InceptionResNetV2 is a combination of Inception and ResNet family having 164 layers for object
detection and feature extraction from an image. Only the last layer is added to analyze the
outcome. To train the InceptionResNetV2 CNN model, we simulate the resolution inconsistency
in affine face wrappings directly during manipulation of the video. Using trained model helps to
reduce size and training difficulty[13]. InceptionResNetV2extracts the features from each frame
during the preprocessing 2048-time dimensional feature vectors are considered after last pooling
and then LSTM is the next sequential layer. As CNN does not consider temporary discontinuity,
it only looks into facial extractions and detection, we consider LSTM for sequence processing.


3.4. LSTM for sequential processing
Long Short Term Memory (LSTM) is a variety of Recurrent Neural Network (RNN) and it has
feedforward connections. They are a special version of RNN that solves the issues of shorter
memory. LSTM eradicated the vanishing gradient problem in RNN and they are designed in
such a way that they learn long term dependencies of data and process the data sequentially.
The output of CNN network acts as an input to 2048 LSTM layer [6]. LSTM processes the
frames sequentially and then compare the features of the frame at different time [3]. By
comparing the frame, it depicts whether the video is deepfake or not. After training, any video
can be passed to the model for prediction.


4. Implementation
Python is the best known language for machine learning application, that’s why we have used
python to load the dataset and for face extraction. The dataset contains video files and these files
are labelled as fake or real videos in a different Cvv file. After this the code matches the dataset
with labelling file and find out if there is any missing file. After confirming the exact number of
unique videos. Images are extracted from video and stored in the form of frames. At this time
OpenCV is used for image recognition and interpretation. The captured frames are sent to the
model for pre-processing. After the pre-processing, Inception-ResNetV2 comes to action as a
transfer learning block.
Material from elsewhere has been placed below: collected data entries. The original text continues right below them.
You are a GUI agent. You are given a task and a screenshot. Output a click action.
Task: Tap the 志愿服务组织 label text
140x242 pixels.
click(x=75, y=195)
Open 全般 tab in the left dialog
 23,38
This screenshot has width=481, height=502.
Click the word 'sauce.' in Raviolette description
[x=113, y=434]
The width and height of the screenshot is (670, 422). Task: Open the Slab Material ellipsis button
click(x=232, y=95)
Inception-ResNetV2 removes the loss layer, and substitutes it with an
output layer that detects the deepfake loss and is called deepfake detection loss output layer which
has been already defined during the preprocessing[12].
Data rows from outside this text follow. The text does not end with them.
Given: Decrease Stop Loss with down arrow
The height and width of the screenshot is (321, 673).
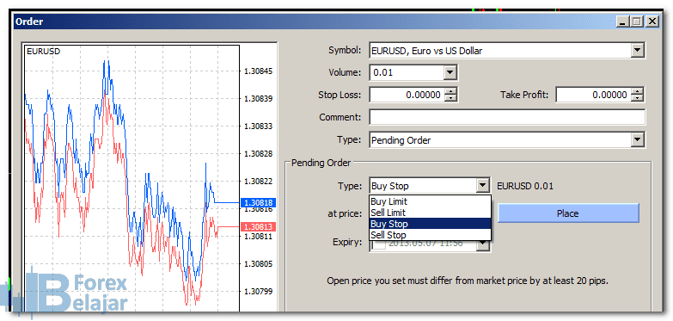Looking at the screenshot, I should 450,98.
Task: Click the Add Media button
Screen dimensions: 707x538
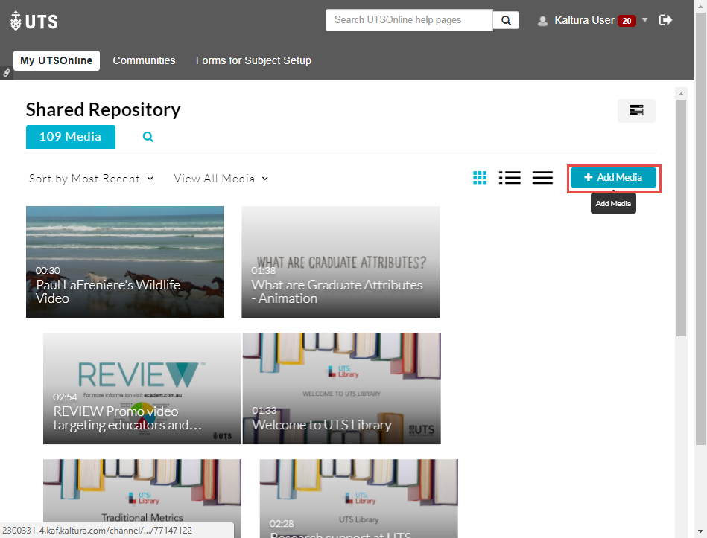Action: click(x=613, y=177)
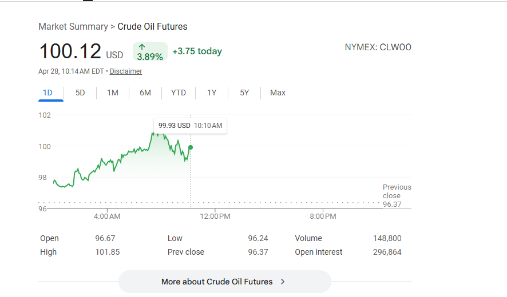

The fine tuning of the network limits variants from either the data that has been identified in the
dataset or the performance forecasted. This model has been compiled for 20 epochs and 40 epochs
to master the training dataset. Sigmoid activation function has been used in the model which is
useful for neural networks. This function maps required data from the graph to a value between
0 and 1. Further evaluation is performed based on the confusion matrix formed.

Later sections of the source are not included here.